(Stored data entries)
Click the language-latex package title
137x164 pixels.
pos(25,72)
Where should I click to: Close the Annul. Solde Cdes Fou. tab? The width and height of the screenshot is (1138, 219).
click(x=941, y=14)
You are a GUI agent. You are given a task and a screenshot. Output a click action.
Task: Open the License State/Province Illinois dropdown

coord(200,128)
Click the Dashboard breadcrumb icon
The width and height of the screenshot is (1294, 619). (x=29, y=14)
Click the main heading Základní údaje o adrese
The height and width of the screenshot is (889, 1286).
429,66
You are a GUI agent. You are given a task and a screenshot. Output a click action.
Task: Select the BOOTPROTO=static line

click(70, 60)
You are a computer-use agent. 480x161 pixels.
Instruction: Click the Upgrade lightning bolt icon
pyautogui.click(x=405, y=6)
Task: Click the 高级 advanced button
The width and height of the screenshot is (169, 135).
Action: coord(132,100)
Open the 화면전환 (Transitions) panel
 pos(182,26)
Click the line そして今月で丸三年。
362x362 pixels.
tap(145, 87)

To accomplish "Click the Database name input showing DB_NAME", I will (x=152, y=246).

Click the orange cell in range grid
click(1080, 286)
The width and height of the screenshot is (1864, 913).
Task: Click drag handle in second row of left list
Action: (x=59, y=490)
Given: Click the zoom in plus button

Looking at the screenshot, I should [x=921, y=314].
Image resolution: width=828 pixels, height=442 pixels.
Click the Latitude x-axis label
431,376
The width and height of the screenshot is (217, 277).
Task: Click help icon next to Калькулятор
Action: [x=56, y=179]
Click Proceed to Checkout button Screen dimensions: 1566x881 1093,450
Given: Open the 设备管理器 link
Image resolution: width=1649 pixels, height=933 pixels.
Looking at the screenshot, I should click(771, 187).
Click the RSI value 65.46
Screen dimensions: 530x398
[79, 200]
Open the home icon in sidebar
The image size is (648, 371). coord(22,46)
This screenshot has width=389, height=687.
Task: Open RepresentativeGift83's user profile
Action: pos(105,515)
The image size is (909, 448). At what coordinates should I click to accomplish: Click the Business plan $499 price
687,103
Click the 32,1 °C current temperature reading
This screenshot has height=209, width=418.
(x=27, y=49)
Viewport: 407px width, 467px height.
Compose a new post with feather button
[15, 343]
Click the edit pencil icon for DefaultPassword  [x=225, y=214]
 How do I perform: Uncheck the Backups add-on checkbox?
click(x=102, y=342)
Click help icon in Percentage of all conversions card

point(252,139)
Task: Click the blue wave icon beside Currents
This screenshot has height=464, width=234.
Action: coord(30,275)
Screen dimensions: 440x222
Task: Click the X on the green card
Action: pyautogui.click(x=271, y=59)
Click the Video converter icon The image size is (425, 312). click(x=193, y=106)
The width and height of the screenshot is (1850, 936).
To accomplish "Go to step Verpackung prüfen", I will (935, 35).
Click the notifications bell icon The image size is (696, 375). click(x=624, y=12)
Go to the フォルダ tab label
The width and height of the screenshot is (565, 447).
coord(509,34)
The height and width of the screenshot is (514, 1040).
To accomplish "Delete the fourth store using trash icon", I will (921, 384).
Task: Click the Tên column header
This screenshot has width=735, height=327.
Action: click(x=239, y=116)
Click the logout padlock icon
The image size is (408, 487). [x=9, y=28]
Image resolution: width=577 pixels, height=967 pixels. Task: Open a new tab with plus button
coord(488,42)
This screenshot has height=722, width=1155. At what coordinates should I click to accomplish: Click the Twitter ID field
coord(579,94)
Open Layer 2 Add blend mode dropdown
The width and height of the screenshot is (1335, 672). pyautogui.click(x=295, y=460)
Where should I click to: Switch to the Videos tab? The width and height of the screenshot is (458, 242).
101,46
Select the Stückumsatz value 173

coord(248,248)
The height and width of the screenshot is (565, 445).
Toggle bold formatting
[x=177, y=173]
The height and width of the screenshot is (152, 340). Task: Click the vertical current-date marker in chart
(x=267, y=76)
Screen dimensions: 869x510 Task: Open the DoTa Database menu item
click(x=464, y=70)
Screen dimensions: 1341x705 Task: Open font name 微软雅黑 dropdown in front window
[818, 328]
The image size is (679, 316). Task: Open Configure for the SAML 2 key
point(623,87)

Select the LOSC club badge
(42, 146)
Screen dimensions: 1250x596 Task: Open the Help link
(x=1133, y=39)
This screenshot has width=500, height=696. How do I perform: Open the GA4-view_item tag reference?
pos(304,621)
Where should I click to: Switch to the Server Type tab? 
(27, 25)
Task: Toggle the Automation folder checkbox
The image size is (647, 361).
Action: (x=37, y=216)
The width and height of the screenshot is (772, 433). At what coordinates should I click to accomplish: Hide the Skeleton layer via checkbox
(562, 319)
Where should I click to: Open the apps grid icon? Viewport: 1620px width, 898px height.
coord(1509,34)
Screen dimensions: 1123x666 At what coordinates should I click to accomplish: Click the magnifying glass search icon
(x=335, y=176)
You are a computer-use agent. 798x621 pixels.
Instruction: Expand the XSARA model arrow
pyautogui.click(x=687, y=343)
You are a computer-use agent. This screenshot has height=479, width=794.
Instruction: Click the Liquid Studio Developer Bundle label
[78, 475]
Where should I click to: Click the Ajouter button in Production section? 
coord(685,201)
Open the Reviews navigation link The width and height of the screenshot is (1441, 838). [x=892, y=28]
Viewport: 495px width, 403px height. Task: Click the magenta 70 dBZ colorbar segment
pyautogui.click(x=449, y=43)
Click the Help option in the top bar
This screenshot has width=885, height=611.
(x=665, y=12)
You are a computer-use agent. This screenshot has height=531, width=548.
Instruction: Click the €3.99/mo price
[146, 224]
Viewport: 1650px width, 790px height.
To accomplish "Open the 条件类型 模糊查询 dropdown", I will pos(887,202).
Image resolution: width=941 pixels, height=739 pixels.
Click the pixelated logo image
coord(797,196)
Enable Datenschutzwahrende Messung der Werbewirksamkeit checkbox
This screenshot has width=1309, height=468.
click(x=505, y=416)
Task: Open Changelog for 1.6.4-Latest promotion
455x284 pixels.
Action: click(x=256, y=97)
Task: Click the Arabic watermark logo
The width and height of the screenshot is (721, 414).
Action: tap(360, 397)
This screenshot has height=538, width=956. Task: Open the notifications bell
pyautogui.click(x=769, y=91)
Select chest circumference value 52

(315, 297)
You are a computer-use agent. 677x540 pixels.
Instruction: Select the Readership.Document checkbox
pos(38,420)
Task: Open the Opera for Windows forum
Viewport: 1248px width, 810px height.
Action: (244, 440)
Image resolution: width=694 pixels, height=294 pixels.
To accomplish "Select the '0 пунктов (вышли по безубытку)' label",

• _What to produce_: Exactly as given, please retype all the entries.

• _Answer_:
Click the language-latex package title
137x164 pixels.
pos(25,72)
Where should I click to: Close the Annul. Solde Cdes Fou. tab? The width and height of the screenshot is (1138, 219).
click(x=941, y=14)
You are a GUI agent. You are given a task and a screenshot. Output a click action.
Task: Open the License State/Province Illinois dropdown

coord(200,128)
Click the Dashboard breadcrumb icon
The width and height of the screenshot is (1294, 619). (x=29, y=14)
Click the main heading Základní údaje o adrese
The height and width of the screenshot is (889, 1286).
429,66
You are a GUI agent. You are given a task and a screenshot. Output a click action.
Task: Select the BOOTPROTO=static line

click(70, 60)
You are a computer-use agent. 480x161 pixels.
Instruction: Click the Upgrade lightning bolt icon
pyautogui.click(x=405, y=6)
Task: Click the 高级 advanced button
The width and height of the screenshot is (169, 135).
Action: coord(132,100)
Open the 화면전환 (Transitions) panel
 pos(182,26)
Click the line そして今月で丸三年。
362x362 pixels.
tap(145, 87)

To accomplish "Click the Database name input showing DB_NAME", I will (x=152, y=246).

Click the orange cell in range grid
click(1080, 286)
The width and height of the screenshot is (1864, 913).
Task: Click drag handle in second row of left list
Action: (x=59, y=490)
Given: Click the zoom in plus button

Looking at the screenshot, I should [x=921, y=314].
Image resolution: width=828 pixels, height=442 pixels.
Click the Latitude x-axis label
431,376
The width and height of the screenshot is (217, 277).
Task: Click help icon next to Калькулятор
Action: [x=56, y=179]
Click Proceed to Checkout button Screen dimensions: 1566x881 1093,450
Given: Open the 设备管理器 link
Image resolution: width=1649 pixels, height=933 pixels.
Looking at the screenshot, I should click(771, 187).
Click the RSI value 65.46
Screen dimensions: 530x398
[79, 200]
Open the home icon in sidebar
The image size is (648, 371). coord(22,46)
This screenshot has width=389, height=687.
Task: Open RepresentativeGift83's user profile
Action: pos(105,515)
The image size is (909, 448). At what coordinates should I click to accomplish: Click the Business plan $499 price
687,103
Click the 32,1 °C current temperature reading
This screenshot has height=209, width=418.
(x=27, y=49)
Viewport: 407px width, 467px height.
Compose a new post with feather button
[15, 343]
Click the edit pencil icon for DefaultPassword  [x=225, y=214]
 How do I perform: Uncheck the Backups add-on checkbox?
click(x=102, y=342)
Click help icon in Percentage of all conversions card

point(252,139)
Task: Click the blue wave icon beside Currents
This screenshot has height=464, width=234.
Action: coord(30,275)
Screen dimensions: 440x222
Task: Click the X on the green card
Action: pyautogui.click(x=271, y=59)
Click the Video converter icon The image size is (425, 312). click(x=193, y=106)
The width and height of the screenshot is (1850, 936).
To accomplish "Go to step Verpackung prüfen", I will (935, 35).
Click the notifications bell icon The image size is (696, 375). click(x=624, y=12)
Go to the フォルダ tab label
The width and height of the screenshot is (565, 447).
coord(509,34)
The height and width of the screenshot is (514, 1040).
To accomplish "Delete the fourth store using trash icon", I will (921, 384).
Task: Click the Tên column header
This screenshot has width=735, height=327.
Action: click(x=239, y=116)
Click the logout padlock icon
The image size is (408, 487). [x=9, y=28]
Image resolution: width=577 pixels, height=967 pixels. Task: Open a new tab with plus button
coord(488,42)
This screenshot has height=722, width=1155. At what coordinates should I click to accomplish: Click the Twitter ID field
coord(579,94)
Open Layer 2 Add blend mode dropdown
The width and height of the screenshot is (1335, 672). pyautogui.click(x=295, y=460)
Where should I click to: Switch to the Videos tab? The width and height of the screenshot is (458, 242).
101,46
Select the Stückumsatz value 173

coord(248,248)
The height and width of the screenshot is (565, 445).
Toggle bold formatting
[x=177, y=173]
The height and width of the screenshot is (152, 340). Task: Click the vertical current-date marker in chart
(x=267, y=76)
Screen dimensions: 869x510 Task: Open the DoTa Database menu item
click(x=464, y=70)
Screen dimensions: 1341x705 Task: Open font name 微软雅黑 dropdown in front window
[818, 328]
The image size is (679, 316). Task: Open Configure for the SAML 2 key
point(623,87)

Select the LOSC club badge
(42, 146)
Screen dimensions: 1250x596 Task: Open the Help link
(x=1133, y=39)
This screenshot has width=500, height=696. How do I perform: Open the GA4-view_item tag reference?
pos(304,621)
Where should I click to: Switch to the Server Type tab? 
(27, 25)
Task: Toggle the Automation folder checkbox
The image size is (647, 361).
Action: (x=37, y=216)
The width and height of the screenshot is (772, 433). At what coordinates should I click to accomplish: Hide the Skeleton layer via checkbox
(562, 319)
Where should I click to: Open the apps grid icon? Viewport: 1620px width, 898px height.
coord(1509,34)
Screen dimensions: 1123x666 At what coordinates should I click to accomplish: Click the magnifying glass search icon
(x=335, y=176)
You are a computer-use agent. 798x621 pixels.
Instruction: Expand the XSARA model arrow
pyautogui.click(x=687, y=343)
You are a computer-use agent. This screenshot has height=479, width=794.
Instruction: Click the Liquid Studio Developer Bundle label
[78, 475]
Where should I click to: Click the Ajouter button in Production section? 
coord(685,201)
Open the Reviews navigation link The width and height of the screenshot is (1441, 838). [x=892, y=28]
Viewport: 495px width, 403px height. Task: Click the magenta 70 dBZ colorbar segment
pyautogui.click(x=449, y=43)
Click the Help option in the top bar
This screenshot has width=885, height=611.
(x=665, y=12)
You are a computer-use agent. This screenshot has height=531, width=548.
Instruction: Click the €3.99/mo price
[146, 224]
Viewport: 1650px width, 790px height.
To accomplish "Open the 条件类型 模糊查询 dropdown", I will pos(887,202).
Image resolution: width=941 pixels, height=739 pixels.
Click the pixelated logo image
coord(797,196)
Enable Datenschutzwahrende Messung der Werbewirksamkeit checkbox
This screenshot has width=1309, height=468.
click(x=505, y=416)
Task: Open Changelog for 1.6.4-Latest promotion
455x284 pixels.
Action: click(x=256, y=97)
Task: Click the Arabic watermark logo
The width and height of the screenshot is (721, 414).
Action: tap(360, 397)
This screenshot has height=538, width=956. Task: Open the notifications bell
pyautogui.click(x=769, y=91)
Select chest circumference value 52

(315, 297)
You are a computer-use agent. 677x540 pixels.
Instruction: Select the Readership.Document checkbox
pos(38,420)
Task: Open the Opera for Windows forum
Viewport: 1248px width, 810px height.
Action: (244, 440)
Image resolution: width=694 pixels, height=294 pixels.
To accomplish "Select the '0 пунктов (вышли по безубытку)' label",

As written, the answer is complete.